Two case studies of embankment failure at a reclaimed site in Singapore were carried out. Both the limit equilibrium slip surface method and the finite element method were employed in the studies. The analysis indicated that the critical fill height predicted by the limit equilibrium method was affected by the shear strength of the embankment fill, whereas that assessed from the finite element analysis was controlled by the input parameters of the foundation soil. Both the limit equilibrium method and the finite element method give reasonable prediction of the critical fill height when proper soil parameters and slope are chosen. The finite element analysis provides a better prediction of the actual slip surface than the limit equilibrium analysis.
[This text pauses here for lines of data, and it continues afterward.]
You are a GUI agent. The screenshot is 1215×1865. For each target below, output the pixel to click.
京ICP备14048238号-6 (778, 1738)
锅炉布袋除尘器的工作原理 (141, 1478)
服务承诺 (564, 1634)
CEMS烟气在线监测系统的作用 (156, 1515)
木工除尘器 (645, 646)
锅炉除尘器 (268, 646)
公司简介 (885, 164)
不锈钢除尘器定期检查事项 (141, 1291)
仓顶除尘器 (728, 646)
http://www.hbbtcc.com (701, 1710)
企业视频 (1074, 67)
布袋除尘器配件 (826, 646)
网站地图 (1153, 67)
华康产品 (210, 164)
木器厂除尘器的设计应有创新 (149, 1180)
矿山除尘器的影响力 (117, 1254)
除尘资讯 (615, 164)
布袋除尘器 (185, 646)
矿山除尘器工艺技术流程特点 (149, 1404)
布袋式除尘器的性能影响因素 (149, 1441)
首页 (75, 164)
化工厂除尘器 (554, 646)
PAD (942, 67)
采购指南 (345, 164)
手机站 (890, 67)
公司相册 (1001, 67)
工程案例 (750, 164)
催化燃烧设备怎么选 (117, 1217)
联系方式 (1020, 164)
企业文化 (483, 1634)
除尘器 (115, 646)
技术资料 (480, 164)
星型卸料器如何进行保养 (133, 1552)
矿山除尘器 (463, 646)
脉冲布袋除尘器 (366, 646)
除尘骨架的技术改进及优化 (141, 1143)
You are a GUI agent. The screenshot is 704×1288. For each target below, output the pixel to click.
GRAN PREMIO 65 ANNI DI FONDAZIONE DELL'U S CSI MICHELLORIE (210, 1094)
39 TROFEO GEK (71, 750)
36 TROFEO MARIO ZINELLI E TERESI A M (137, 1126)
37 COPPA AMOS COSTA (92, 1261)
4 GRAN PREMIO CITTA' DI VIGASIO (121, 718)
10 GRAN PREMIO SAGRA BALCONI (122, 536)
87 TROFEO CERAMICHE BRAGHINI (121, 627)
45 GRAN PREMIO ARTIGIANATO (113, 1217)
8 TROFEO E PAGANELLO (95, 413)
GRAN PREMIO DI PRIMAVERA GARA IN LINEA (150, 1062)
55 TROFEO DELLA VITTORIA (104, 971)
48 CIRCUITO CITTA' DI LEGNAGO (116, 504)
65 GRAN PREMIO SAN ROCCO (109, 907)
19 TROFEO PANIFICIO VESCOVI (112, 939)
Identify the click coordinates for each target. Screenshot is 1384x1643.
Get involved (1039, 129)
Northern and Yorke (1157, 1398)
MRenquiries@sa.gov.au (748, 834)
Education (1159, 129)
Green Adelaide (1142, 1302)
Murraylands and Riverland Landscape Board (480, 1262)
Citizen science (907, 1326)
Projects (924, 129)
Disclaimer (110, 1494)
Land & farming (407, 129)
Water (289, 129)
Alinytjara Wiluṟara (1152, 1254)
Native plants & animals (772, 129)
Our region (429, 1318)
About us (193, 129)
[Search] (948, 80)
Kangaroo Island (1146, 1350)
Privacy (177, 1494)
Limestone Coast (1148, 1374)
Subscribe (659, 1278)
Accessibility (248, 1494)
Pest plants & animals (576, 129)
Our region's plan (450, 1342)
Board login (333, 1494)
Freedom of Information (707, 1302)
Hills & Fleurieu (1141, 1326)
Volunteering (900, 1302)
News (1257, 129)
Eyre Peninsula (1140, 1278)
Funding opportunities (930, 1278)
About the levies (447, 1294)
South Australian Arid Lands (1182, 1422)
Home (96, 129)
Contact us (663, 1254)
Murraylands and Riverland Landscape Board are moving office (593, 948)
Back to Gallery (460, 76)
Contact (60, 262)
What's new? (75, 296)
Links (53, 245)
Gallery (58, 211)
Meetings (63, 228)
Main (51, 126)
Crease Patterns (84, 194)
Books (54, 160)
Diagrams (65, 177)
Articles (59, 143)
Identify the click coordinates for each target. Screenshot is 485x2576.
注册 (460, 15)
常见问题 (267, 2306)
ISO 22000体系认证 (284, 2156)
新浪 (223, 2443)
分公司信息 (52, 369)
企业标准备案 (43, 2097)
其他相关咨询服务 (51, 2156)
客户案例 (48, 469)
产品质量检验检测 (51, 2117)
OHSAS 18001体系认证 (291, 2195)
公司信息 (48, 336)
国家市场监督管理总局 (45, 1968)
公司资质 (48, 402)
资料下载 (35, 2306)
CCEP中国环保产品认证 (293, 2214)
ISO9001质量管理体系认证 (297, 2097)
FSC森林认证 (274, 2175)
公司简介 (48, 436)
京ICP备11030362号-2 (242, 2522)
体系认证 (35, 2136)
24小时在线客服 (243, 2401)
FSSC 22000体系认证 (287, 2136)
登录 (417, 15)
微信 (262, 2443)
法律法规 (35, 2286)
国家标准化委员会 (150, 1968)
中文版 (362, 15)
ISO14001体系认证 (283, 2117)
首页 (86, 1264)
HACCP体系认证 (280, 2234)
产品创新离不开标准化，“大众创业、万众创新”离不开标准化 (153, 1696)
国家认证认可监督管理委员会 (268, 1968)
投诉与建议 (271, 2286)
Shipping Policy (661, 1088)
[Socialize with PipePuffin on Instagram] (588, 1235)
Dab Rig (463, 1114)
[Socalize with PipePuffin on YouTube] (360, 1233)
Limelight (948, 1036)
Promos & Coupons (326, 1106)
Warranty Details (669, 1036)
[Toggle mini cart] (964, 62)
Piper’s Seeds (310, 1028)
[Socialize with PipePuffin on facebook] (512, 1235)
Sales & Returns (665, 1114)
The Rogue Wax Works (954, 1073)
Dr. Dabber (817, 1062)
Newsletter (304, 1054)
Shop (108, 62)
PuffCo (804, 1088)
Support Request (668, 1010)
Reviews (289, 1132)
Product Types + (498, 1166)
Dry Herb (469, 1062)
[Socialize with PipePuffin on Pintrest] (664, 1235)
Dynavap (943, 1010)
Limited land space in many countries in the East and Southeast Asian region has led to extensive foreshore land reclamation for diverse uses. In the planning and design of land reclamation, the stability of the fill resting on foundation soils is important. However, the analysis method provides no information on the change of stress and strain in the soil. For a detail understanding of the problem, the finite element method (FEM) may be useful. This paper describes two case studies involving embankment failure at a land reclamation site at Changi East in Singapore, one involving the placement of hydraulic sandfill and surcharge over a slurry-like soil mass in a silt pond and the other over a natural soft marine clay beneath the seabed. Both SSM and FEM are used in the analysis. A limit equilibrium based computer program PCSTABL developed at Purdue University is employed for the slip surface analysis. SAGE CRISP, a critical state finite element program developed by Sage Engineering and Cambridge University, is adopted for stress and deformation analyses.